Rewrite every record below, replacing "screenshot" with "image" and changing nothing else. Omit the pictures from your version.
--- begin Provided records ---
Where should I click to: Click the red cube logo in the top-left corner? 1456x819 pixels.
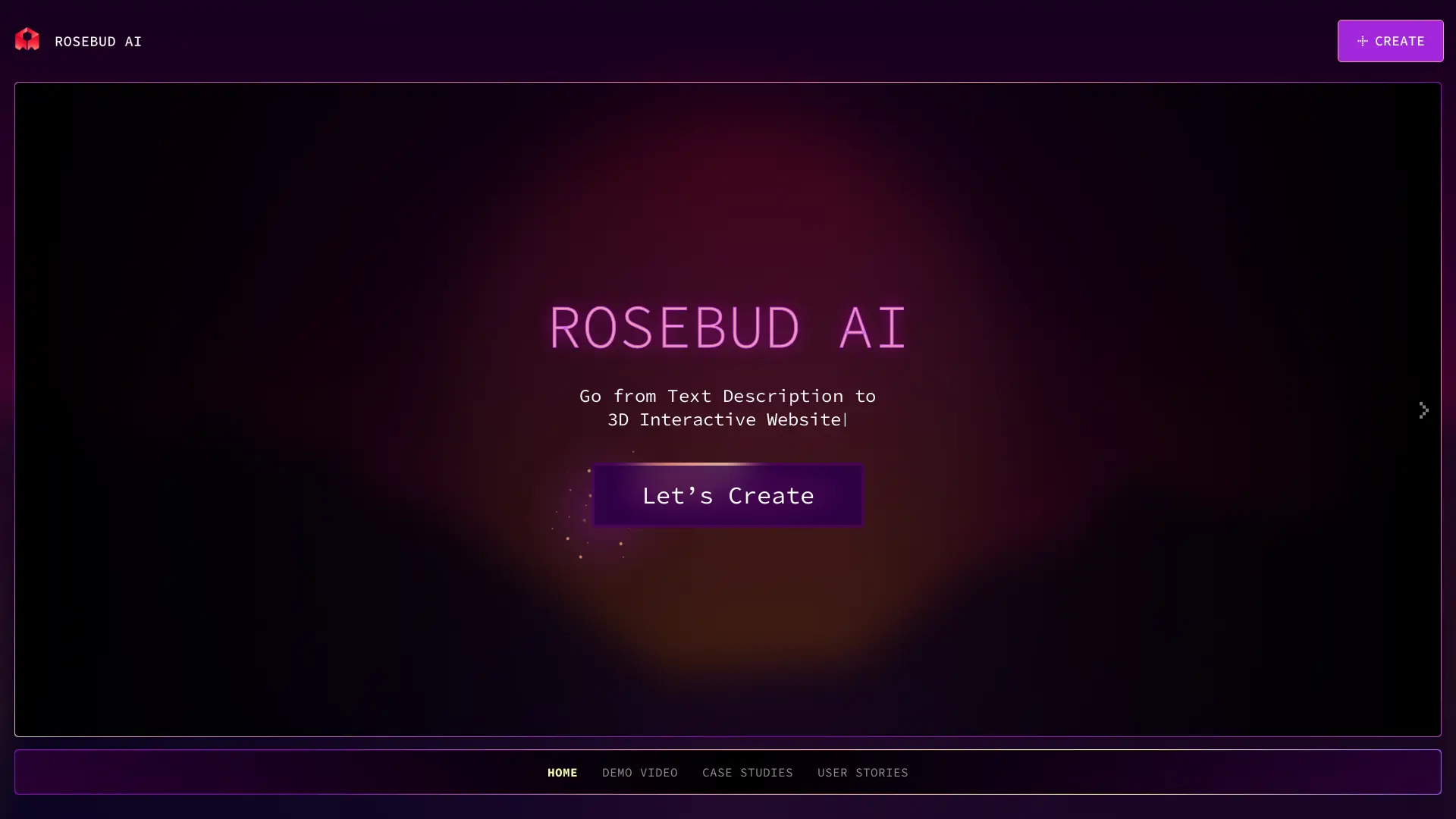[x=27, y=39]
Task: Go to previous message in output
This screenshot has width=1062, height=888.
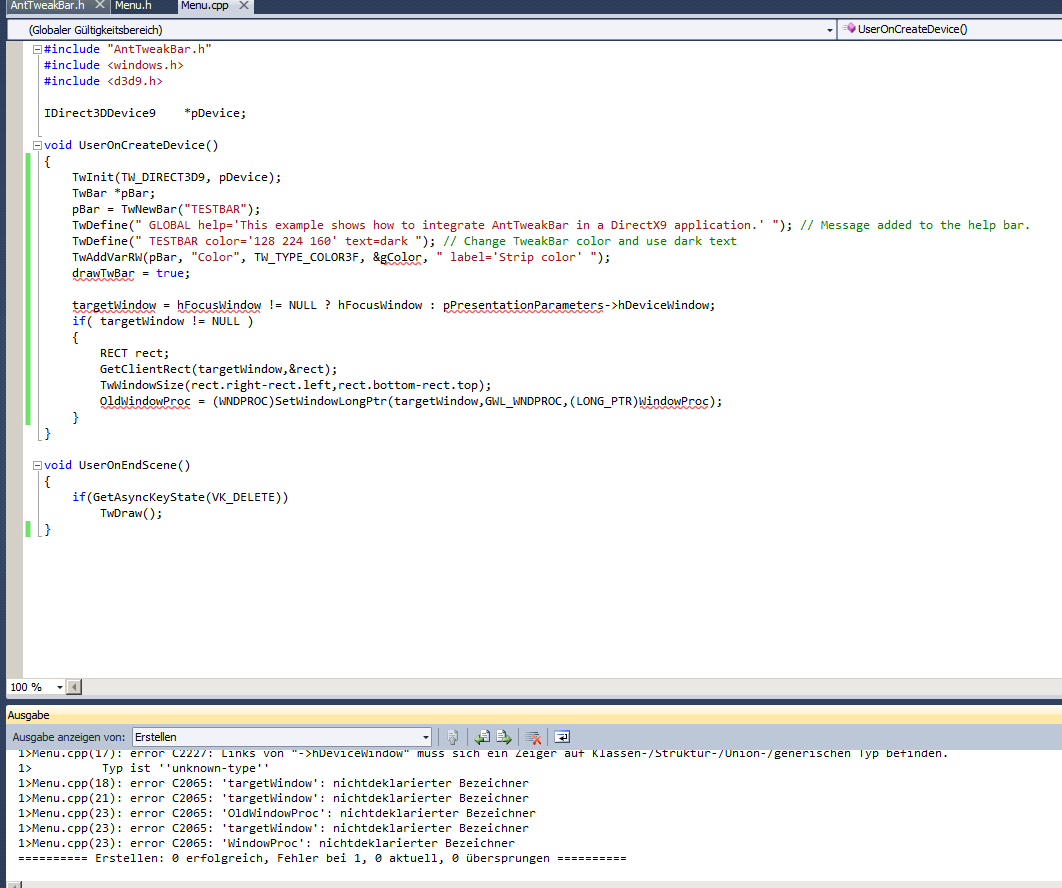Action: point(481,737)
--- end Provided records ---
Solution to this task
Where should I click to: Click the red cube logo in the top-left corner? 1456x819 pixels.
[x=27, y=39]
Task: Go to previous message in output
This image has width=1062, height=888.
Action: point(481,737)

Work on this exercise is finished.